1.1 million defensive gun uses by Americans......from the CDC...
What Do CDC's Surveys Say About the Frequency of Defensive Gun Uses? by Gary Kleck :: SSRN
Here we go again. Got a good grip on your ass? Hope it's held on by velco otherwise this is going to painful once again. Here is the real truth about your survey by Gary Kleck. I won't post the whole thing, just the beginning but enough of the critique to get the idea that you are just making shit up again. There is a lot more to this report by the Virginia Center for Public Safety.
Contradictions of Kleck
The Contradictions of the Kleck Study
INFORMATION ON DEFENSIVE GUN USES
KLECK STUDY
In a 1992 survey, Gary Kleck, a Florida State University criminologist, found that there are 2.5 million defensive gun uses (DGU's) per year by “law-abiding” citizens in the United States. Another study from the same period, the National Crime Victimization Survey (NCVS), estimated 65,000 DGUs annually. The NCVS survey differed from Kleck’s study in that it only interviewed those who reported a threatened, attempted, or completed victimization for one of six crimes: rape, robbery, assault, burglary, non-business larceny, and motor vehicle theft. That accounts for the discrepancy in the two results. A National Research Council report said that Kleck's estimates appeared to be exaggerated and that it was almost certain that "some of what respondents designate[d] as their own self-defense would be construed as aggression by others" (Understanding and Preventing Violence, 266, Albert J. Reiss, Jr. & Jeffrey A. Roth, eds., 1992).
The 2.5 million figure would lead us to conclude that, in a serious crime, the victim is three to four times more likely than the offender to have and use a gun.
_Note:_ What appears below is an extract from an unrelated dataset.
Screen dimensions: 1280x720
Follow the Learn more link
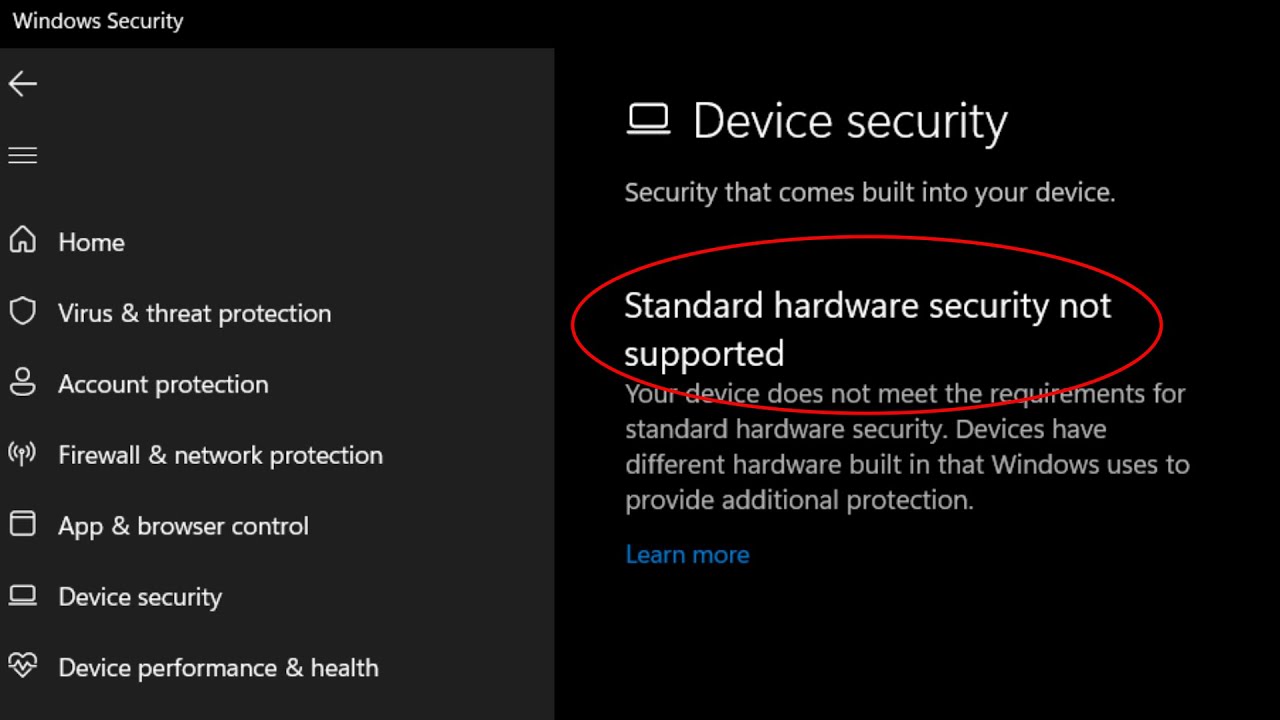[x=687, y=554]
Although the criminal determines when and where a crime occurs, although pro-gun advocates claim that criminals can always get guns, although few potential victims carry guns away from home, the criminal, according to Kleck’s survey, is usually outgunned by the individual he is trying to assault, burglarize, rob or rape.
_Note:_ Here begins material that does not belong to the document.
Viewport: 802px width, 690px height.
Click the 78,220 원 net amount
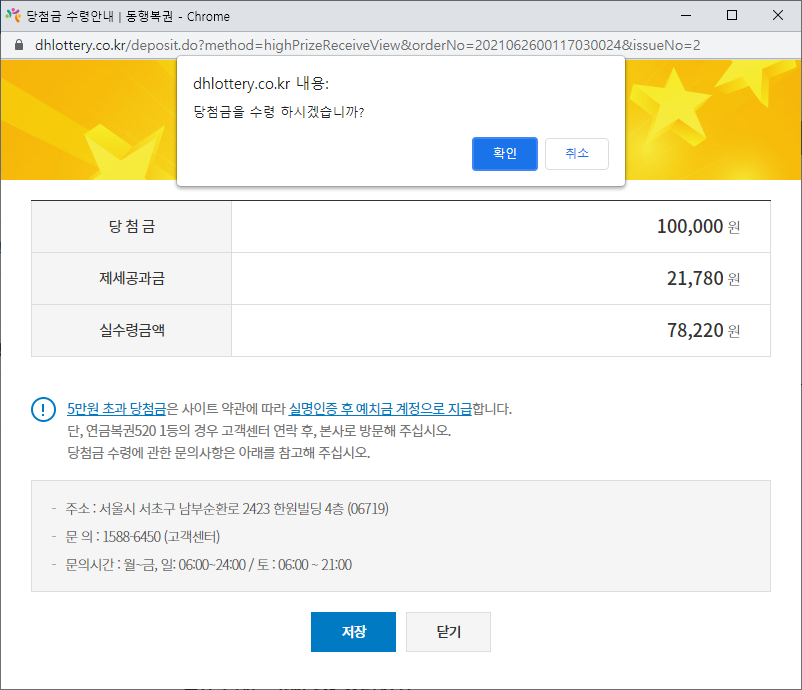click(703, 331)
Kleck’s survey also included gun uses against animals and did not distinguish civilian uses from military of police uses. Kleck’s Interviewers do not appear to have questioned a random individual at a given telephone number, but rather asked to speak to the male head of the household. Males from the South and West were oversampled. The results imply that many hundreds of thousands of murders should have been occurring when a private gun was not available for protection. Yet guns are rarely carried, less than a third of adult Americans personally own guns, and only 27,000 homicides occurred in 1992.